- Born: April 13, 1923 Frederiksberg
- Died: June 4, 2009 (aged 86)
- Occupation: Novelist

= Erik Christian Haugaard =

American writer (1923–2009)

Erik Christian Haugaard (April 13, 1923 – June 4, 2009) was a Danish-born American writer, best known for children's books and for his translations of the works of Hans Christian Andersen.

==Biography==
Erik Christian Haugaard was born in Frederiksberg, Denmark. He was the son of Professor Gottfred and Karen (Pedersen) Haugaard. He came to the United States in 1940 after fleeing the Nazi invasion of Denmark, and served in the Royal Canadian Air Force before the end of World War II. He attended Black Mountain College in North Carolina from 1941 to 1942. He also attended the New School for Social Research in New York City.

In 1963, he published his first book for children and young adults, Hakon of Rogen's Saga. The book was well received by readers and critics and was named an American Library Association Notable Book. His literary awards include recognition for his 1978 translation of The Complete Fairy Tales and Stories of Hans Christian Andersen. Haugaard married Myrna Seld in 1949 and together they had two children. They later lived in Denmark and Ireland. He died at Ballydehob in County Cork, Ireland.

Work papers of Erik Christian Haugaard are maintained in the de Grummond Children's Literature Collection at the University of Southern Mississippi. The collection consists of material received from Erik Haugaard and Houghton Mifflin between 1967 and 1984.

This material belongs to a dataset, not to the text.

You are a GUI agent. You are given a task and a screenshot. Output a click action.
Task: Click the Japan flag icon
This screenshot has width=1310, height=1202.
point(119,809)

The University of Minnesota collection of Erik Christian Haugaard papers contains production material, consisting of manuscript materials, for nine titles published between 1963 and 1995.

==Awards==
- The first inaugural Boston Globe–Horn Book Award recognizing The Little Fishes as the year's best children's fiction (1967)
- Phoenix Award from the Children's Literature Association recognized The Rider and his Horse as the best children's book published twenty years earlier that did not win a major award (1988)
- New York Herald Tribune Children's Spring Book Festival (1962, 1967)
- Jane Addams Award (1968)
- Culture Minister of Denmark Prize (1970)
- John Golden Fund for the play, The Heroes (1958)
- American Library Association Notable Book Award for A Slave's Tale (1965)

==Selected works==
- Hakon of Rogen's Saga (1963)
- A Slave's Tale (1965) Historical novel about Vikings and Christianity
- The Little Fishes (1967)
- The Rider and His Horse (1968)
- Chase Me, Catch Nobody! (1980)
- Leif the Unlucky (1982)
- Boy's Will (1983)
- The Samurai's Tale (1984)
- Cromwells Boy (1990)
- Boy and the Samurai (1991)
- The Death of Mr. Angel (1992)
- The Revenge of the Forty-Seven Samurai (1995)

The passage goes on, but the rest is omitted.